Por isso, o projeto do Instituto da Obsolescência Humana está buscando novas formas de gerar criptomoedas sem impactar negativamente na produção global de eletricidade e, especialmente, não contribuir para o aquecimento global, uma vez que boa parte da energia do mundo vem de fontes não renováveis.

Foma como o calor é coletado para gerar eletricidade no Instituto da Obsolescência Humana

Vale a pena?

Mas será que compensa mesmo transformar o calor do corpo humano em eletricidade para minerar Bitcoin? De acordo com Manuel Beltrán, fundador do Instituto, a resposta é um grande “não”. Uma transação em Bitcoin gasta uma quantidade absurda de energia, e mesmo as moedas secundárias grandes, como Ethereum, também não trazem retorno.
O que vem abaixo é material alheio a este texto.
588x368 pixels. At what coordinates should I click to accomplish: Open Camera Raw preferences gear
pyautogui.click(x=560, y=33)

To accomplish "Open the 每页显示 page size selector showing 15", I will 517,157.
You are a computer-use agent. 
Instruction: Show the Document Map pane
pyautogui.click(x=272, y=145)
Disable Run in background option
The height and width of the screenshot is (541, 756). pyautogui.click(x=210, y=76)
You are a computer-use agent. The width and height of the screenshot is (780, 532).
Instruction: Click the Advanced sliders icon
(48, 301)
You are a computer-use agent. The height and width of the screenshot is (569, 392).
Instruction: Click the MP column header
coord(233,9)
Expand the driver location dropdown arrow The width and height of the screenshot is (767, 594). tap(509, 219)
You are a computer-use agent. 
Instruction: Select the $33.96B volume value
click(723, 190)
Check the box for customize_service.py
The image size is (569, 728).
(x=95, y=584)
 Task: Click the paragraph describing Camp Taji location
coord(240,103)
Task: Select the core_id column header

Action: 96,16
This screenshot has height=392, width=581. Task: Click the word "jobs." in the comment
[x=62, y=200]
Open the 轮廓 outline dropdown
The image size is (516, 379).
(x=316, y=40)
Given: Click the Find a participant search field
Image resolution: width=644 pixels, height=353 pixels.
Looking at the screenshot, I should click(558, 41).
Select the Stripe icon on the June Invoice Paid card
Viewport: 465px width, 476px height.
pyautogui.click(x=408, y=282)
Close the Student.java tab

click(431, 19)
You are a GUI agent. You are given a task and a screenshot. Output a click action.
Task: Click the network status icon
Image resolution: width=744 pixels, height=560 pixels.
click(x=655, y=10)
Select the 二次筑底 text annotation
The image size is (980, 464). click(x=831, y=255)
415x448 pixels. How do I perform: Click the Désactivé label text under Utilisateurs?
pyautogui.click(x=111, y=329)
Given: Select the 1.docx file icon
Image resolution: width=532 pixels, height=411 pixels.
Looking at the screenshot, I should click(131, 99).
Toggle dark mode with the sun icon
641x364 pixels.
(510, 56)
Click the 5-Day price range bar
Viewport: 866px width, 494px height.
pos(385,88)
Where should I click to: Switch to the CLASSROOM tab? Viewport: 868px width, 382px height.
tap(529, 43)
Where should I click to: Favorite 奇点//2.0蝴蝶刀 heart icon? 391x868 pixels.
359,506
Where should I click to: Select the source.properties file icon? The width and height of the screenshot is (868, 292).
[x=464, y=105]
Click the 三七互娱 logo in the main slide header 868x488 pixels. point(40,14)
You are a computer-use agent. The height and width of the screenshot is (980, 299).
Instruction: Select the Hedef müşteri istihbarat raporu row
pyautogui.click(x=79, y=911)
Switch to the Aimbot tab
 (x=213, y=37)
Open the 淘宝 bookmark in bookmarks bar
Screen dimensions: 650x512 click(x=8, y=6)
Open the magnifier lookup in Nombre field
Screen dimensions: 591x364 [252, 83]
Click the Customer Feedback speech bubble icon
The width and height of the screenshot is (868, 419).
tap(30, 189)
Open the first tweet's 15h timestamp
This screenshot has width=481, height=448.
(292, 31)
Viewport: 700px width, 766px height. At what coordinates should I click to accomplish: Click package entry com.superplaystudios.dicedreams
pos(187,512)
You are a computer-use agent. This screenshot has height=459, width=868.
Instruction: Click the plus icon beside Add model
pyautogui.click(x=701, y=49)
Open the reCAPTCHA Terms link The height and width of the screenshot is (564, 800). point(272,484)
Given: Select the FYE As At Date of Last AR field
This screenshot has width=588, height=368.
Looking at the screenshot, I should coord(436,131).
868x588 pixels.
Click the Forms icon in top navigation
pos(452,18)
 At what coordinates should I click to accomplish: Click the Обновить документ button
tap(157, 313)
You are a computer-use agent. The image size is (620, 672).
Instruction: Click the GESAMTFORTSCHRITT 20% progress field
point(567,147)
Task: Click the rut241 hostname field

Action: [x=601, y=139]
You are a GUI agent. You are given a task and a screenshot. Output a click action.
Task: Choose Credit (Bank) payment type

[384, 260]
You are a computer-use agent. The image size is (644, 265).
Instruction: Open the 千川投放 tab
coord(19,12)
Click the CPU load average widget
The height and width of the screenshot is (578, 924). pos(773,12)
Nós exclusivamente mineramos criptomoedas secundárias menores, e algumas delas tiveram apreciação de mais de 46.000%

“Nós exclusivamente mineramos criptomoedas secundárias menores, e algumas delas tiveram apreciação de mais de 46.000%. O que inicialmente eram apenas alguns poucos centavos agora já é uma boa quantidade de dinheiro”, disse Beltrán ao Motherboard.

Em outras palavras, o segredo de minerar criptomoedas transformando o calor do corpo humano em eletricidade é basicamente apostar em moedas com tendências de crescimento astronômicas. Assim, o calor capturado há muito tempo acaba ganhando valor posteriormente.

As contas

Mas o pessoal do Motherboard quis saber exatamente quão ruim seria o investimento para realizar esse mesmo processo com Bitcoin, a moeda do momento. Para fazer os cálculos, foi considerado o desempenho de um Antminer S9, que usa chips ASIC para minerar Bitcoin. Ele requer 1.375 watts por hora para minerar 0,6 Bitcoin em um ano. Dois deles geram 1,2 Bitcoin por ano consumindo 2.750 W/h.

Para conseguir algo similar usando o equipamento do Instituto da Obsolescência Humana, a situação seria bem mais complicada, uma vez que os conversores de calor conseguem capturar apenas 0,6 W/h de cada corpo humano. Para produzir 1,2 Bitcoin em um ano, seria necessário ter 4,6 mil voluntários deitados 24 horas por dia permitindo que seu calor corporal seja coletado. No fim das contas, cada uma dessas pessoas ganharia apenas US$ 3.

bitcoin

Mas esses números ruins especialmente porque os geradores termoelétricos do Instituto conseguem capturar menos de 1% do calor desperdiçado pelo corpo humano, que chega a 80 watts. Se eles pudessem obter todo esse calor extra, bem ao estilo Matrix, as coisas seriam um pouco melhores.

Nesse caso, seriam necessárias apenas 34 pessoas para minerar 1,2 Bitcoin em um ano oferecendo 24 horas por dia do seu calor extra. Cada uma sairia com US$ 349, o que ainda não é nada interessante para uma jornada de um ano inteiro deitado.

O processo do Instituto da Obsolescência Humana, contudo, não tem como objetivo lucrar absurdamente, mas sim encontrar formas de neutralizar o impacto ambiental da mineração de criptomoedas. A forma como as transações de Bitcoin vêm ficando cada vez mais caras no que tange ao consumo de energia demonstra que é necessário encontrar alguma saída como essa, caso as criptomoedas realmente se tornem o dinheiro dominante do futuro.